# Staghorn article



## dogg76 (Jan 31, 2004)

I came across this article while looking for info on staghorn, I thought it was kind of funny, thought I would share.....

http://aqua-wampa.blogspot.com/2006/12/staghorn-algea.html


----------



## frostby (Sep 22, 2006)

Ouch, my eyes hurt trying to understand his english. 

He's always gonna have algae troubles with that attitude.


----------



## mistergreen (Dec 9, 2006)

His Fe is 2mg/l or 2ppm?
isn't that a lot?


----------



## dogg76 (Jan 31, 2004)

I like how he refers to algae as "her"......."I defeat her" lol


----------



## aquanut415 (Jan 21, 2006)

very amusing article there... is the author assuming the war against "her" is over for ever?


----------



## dogg76 (Jan 31, 2004)

I don't think he won the war, but I'm not sure....Check out the other links under "Aquarium Labels"...


----------



## macclellan (Dec 22, 2006)

lmao: my favorite line: "aquarium water testes" 
so.... testicles come in submerged form?


----------



## dogg76 (Jan 31, 2004)

macclellan said:


> lmao: my favorite line: "aquarium water testes"


Lol, I agree..


----------



## plantbrain (Dec 15, 2003)

English is not his first language.
He did figure out that the algae goes away with good nutrient levels.

The pictures are likely Caldophora or Spirogyra, not Compsopogon caelerus.

Regards, 
Tom Barr


----------



## macclellan (Dec 22, 2006)

dogg76 said:


> I like how he refers to algae as "her"......."I defeat her" lol


it is common for people who's native language is one of the romance languages (spanish, french, etc.) to talk like this...all objects are masculine or femine. por ejemplo "las algas" in spanish is feminine, so you would say "her," not "it"....


----------



## dogg76 (Jan 31, 2004)

macclellan said:


> it is common for people who's native language is one of the romance languages (spanish, french, etc.) to talk like this...all objects are masculine or femine. por ejemplo "las algas" in spanish is feminine, so you would say "her," not "it"....
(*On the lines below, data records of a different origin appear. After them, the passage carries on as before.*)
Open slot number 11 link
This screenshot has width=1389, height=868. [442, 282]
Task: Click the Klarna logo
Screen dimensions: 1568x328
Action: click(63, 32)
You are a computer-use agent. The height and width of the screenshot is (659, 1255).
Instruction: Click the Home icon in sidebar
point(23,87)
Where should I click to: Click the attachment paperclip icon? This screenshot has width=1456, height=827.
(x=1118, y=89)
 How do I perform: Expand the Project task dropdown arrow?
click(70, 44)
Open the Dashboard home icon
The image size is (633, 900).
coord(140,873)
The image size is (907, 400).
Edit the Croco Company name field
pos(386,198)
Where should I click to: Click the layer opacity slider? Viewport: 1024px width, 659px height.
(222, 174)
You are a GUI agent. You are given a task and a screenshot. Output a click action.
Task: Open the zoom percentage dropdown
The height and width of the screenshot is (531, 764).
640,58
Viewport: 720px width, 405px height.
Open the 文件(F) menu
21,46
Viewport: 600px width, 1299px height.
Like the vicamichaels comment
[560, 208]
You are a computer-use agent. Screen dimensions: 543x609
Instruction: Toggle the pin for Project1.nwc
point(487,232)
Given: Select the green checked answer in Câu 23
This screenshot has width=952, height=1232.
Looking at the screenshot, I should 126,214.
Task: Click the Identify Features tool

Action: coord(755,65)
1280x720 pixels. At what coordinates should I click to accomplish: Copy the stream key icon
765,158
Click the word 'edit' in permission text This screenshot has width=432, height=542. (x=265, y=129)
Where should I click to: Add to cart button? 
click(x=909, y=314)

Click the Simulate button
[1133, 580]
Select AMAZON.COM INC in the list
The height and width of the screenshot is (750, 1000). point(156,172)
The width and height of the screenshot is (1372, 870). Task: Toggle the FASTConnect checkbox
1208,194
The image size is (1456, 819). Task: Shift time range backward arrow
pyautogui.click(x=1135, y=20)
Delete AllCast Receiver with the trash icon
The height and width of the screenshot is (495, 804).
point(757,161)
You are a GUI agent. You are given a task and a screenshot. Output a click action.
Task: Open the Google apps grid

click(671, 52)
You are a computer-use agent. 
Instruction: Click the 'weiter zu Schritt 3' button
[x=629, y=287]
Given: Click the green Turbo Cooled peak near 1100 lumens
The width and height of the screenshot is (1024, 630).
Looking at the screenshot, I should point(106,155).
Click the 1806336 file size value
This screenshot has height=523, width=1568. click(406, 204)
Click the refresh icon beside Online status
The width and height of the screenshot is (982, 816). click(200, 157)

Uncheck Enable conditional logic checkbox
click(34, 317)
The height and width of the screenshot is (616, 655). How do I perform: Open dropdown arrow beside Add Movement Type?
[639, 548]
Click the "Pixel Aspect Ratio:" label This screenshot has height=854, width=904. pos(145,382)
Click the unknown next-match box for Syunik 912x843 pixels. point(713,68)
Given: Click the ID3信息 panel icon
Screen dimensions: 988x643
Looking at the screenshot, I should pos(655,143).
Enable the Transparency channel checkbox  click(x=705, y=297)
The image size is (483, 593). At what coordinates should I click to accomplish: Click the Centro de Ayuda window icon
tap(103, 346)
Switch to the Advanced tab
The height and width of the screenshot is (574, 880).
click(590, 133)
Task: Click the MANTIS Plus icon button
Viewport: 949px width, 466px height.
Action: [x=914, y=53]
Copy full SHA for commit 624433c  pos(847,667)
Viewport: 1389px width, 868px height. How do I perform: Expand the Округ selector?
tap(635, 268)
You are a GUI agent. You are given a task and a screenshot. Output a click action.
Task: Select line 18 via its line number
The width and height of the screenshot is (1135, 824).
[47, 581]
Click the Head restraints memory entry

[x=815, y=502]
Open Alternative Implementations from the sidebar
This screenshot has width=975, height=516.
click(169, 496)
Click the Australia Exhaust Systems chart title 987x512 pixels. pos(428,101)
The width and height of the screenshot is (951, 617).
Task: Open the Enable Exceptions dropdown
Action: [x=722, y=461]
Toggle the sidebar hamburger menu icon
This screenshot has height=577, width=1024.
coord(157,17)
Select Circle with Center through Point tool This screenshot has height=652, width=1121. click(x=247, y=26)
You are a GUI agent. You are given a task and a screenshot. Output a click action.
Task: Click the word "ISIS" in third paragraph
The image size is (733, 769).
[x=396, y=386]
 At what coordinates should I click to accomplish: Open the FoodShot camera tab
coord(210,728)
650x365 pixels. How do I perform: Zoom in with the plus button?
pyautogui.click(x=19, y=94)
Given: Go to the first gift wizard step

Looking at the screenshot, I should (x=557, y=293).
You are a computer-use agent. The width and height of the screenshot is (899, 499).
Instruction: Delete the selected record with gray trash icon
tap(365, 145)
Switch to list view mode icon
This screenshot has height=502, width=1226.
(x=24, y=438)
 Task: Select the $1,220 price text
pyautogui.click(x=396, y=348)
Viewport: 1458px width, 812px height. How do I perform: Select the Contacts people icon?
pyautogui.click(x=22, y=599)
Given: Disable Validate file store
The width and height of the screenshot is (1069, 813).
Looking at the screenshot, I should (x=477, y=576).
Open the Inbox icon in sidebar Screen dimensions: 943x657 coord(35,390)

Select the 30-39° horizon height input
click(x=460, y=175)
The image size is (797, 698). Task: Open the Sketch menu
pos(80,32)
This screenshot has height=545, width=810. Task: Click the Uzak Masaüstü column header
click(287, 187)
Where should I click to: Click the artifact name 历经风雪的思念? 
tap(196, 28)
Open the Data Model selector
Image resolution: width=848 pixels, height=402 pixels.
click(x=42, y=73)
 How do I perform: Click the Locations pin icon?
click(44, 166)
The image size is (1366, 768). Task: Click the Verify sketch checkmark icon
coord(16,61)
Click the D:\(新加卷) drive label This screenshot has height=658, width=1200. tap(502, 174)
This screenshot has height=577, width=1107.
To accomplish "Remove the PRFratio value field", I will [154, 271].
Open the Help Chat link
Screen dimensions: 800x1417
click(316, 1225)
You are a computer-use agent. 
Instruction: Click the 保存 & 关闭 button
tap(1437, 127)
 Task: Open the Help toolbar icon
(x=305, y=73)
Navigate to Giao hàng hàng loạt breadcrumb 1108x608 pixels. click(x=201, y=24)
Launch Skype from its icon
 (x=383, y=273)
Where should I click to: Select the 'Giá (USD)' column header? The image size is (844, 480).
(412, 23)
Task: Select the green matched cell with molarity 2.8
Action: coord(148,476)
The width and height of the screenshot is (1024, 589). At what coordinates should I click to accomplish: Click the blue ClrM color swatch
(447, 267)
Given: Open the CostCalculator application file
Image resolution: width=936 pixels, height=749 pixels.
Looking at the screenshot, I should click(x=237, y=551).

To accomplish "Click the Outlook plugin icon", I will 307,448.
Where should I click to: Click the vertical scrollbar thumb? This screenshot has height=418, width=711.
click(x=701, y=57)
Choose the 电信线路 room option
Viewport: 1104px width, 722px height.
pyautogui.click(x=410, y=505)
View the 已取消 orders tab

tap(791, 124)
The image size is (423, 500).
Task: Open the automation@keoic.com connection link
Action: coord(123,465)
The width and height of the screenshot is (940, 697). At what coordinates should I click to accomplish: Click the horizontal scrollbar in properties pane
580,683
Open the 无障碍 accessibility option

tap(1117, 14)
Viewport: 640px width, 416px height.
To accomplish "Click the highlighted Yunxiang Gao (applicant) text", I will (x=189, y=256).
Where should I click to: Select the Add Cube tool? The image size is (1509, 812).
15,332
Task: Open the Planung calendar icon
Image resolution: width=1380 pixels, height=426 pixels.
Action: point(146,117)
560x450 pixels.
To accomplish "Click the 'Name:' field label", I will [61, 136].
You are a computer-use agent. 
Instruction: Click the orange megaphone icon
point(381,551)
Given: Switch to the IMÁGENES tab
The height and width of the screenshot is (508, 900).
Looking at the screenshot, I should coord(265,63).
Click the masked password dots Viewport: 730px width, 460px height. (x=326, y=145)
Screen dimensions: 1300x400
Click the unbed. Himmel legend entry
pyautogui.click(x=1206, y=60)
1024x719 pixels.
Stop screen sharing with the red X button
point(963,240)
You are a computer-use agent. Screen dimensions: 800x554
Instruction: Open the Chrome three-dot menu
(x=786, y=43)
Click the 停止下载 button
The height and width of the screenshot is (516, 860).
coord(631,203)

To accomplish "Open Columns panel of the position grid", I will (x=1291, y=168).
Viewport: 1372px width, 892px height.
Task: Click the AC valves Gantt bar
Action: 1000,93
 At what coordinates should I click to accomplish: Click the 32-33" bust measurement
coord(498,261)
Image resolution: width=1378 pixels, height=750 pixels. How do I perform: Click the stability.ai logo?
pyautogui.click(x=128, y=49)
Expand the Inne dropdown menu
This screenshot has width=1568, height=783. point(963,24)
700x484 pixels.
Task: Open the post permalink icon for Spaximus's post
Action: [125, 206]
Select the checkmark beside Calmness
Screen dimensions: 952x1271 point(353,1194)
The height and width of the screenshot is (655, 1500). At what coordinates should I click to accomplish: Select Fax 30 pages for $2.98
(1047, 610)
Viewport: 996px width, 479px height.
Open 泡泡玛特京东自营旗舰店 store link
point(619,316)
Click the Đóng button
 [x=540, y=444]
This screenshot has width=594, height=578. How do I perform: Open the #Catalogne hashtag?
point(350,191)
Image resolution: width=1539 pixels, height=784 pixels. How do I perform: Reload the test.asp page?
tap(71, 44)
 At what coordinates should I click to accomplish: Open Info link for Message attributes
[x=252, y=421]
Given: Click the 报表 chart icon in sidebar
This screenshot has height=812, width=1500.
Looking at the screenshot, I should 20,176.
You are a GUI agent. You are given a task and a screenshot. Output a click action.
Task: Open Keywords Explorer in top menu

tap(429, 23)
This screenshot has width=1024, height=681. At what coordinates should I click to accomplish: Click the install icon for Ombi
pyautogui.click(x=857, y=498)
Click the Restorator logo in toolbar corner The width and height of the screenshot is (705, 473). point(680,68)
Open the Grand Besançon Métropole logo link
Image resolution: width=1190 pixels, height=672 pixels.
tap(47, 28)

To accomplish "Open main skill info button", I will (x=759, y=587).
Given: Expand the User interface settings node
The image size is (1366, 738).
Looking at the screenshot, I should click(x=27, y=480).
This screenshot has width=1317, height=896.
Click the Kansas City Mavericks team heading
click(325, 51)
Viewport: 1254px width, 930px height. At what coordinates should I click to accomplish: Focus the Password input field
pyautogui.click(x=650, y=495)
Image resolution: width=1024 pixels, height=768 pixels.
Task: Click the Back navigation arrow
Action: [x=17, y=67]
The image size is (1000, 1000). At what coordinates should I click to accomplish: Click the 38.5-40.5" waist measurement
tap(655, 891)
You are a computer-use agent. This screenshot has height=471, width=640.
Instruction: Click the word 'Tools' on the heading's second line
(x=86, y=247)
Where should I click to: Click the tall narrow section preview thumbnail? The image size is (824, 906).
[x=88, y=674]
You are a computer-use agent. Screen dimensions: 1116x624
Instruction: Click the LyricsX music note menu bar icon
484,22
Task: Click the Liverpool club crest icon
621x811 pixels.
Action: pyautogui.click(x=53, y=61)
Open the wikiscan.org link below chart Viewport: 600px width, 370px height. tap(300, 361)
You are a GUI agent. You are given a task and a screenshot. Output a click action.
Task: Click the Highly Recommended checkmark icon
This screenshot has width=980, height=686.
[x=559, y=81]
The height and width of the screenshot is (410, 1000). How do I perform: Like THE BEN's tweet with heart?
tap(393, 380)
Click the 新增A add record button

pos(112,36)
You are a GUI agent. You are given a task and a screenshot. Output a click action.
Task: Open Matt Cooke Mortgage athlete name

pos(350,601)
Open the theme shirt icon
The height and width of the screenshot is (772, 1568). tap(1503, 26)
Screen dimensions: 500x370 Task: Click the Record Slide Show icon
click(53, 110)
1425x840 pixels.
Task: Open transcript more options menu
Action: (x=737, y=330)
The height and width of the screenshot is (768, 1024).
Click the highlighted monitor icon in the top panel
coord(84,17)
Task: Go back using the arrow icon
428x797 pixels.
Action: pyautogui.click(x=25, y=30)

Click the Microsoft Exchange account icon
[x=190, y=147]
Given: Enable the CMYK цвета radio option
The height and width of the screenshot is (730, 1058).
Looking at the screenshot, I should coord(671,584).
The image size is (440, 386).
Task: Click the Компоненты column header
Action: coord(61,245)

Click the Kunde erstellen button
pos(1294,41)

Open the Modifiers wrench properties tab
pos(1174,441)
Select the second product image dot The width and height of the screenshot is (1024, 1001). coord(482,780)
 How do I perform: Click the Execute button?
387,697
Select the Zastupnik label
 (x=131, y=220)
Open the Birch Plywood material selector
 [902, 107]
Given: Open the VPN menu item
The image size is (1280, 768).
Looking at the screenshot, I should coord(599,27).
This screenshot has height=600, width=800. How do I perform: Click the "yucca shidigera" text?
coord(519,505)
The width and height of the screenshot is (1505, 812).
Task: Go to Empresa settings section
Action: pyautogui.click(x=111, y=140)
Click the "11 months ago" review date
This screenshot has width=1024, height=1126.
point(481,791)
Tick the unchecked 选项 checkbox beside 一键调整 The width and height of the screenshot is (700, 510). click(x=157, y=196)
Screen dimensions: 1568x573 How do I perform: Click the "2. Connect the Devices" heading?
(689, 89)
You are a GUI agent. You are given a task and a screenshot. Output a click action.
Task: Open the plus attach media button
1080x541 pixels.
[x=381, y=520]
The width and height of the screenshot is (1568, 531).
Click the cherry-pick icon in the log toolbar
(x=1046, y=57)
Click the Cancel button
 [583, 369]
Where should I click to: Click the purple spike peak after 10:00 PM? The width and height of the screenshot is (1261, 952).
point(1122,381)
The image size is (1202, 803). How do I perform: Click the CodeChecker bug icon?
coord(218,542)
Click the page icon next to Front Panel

Well, I learn something new everyday!


----------



## Wampa (Mar 19, 2007)

*My article*

Hi all,

dog76: If you have problem with my article, you had chance to wrote me some comments on my blog. I think this way to have funny is not fair. I am not from English speaking country.  

plantbrain: Thanks :wink: 

Here is actual photo of my aquarium. http://rybicky.net/nadrz/367/0.jpg


----------



## Chrona (Feb 25, 2007)

Lol, you guys just got served 

Nice looking tank! A bit cluttered in the front center though...


----------



## Wampa (Mar 19, 2007)

Chrona said:


> Nice looking tank! A bit cluttered in the front center though...


Thanks. Plants grow quickly. I have problem to retain system in my tank.


----------



## dogg76 (Jan 31, 2004)

Wampa said:


> Hi all,
> 
> dog76: If you have problem with my article, you had chance to wrote me some comments on my blog. I think this way to have funny is not fair. I am not from English speaking country.
> 
> ...


I have no problem with your article at all Wampa, I just found it slightly humorous, Sorry dude, no offense meant. It' looks like your tank has recovered nicely from the algae...Good job!


----------



## Wampa (Mar 19, 2007)

OK.
I think is a time to finished this discussion. What do you mean ???


Yes tank recovered from algae attack. Was time when I want to defenestrate tank. :icon_twis But tank is regulated now.

I hope that all will be OK for a long time.


----------



## dogg76 (Jan 31, 2004)

I was apologizing for making fun of your article....Oh, and welcome to The Planted Tank...


----------



## Wampa (Mar 19, 2007)

dogg76 said:


> I was apologizing for making fun of your article....Oh, and welcome to The Planted Tank...


Apology is accepting. Thanks for welcome.
:icon_wink


----------



## plantbrain (Dec 15, 2003)

Wampa said:


> Apology is accepting. Thanks for welcome.
> :icon_wink


Did you see my EI article in Slovakian?
If you want a copy, PM me and I'll send it to you in your native lanaguage.


Regards, 
Tom Barr


----------



## natx (Jun 6, 2006)

I like your blog a lot. Is the aquarium hobby common in Slovakia or is it hard to get supplies? I'm planning a trip to eastern Europe this fall!


----------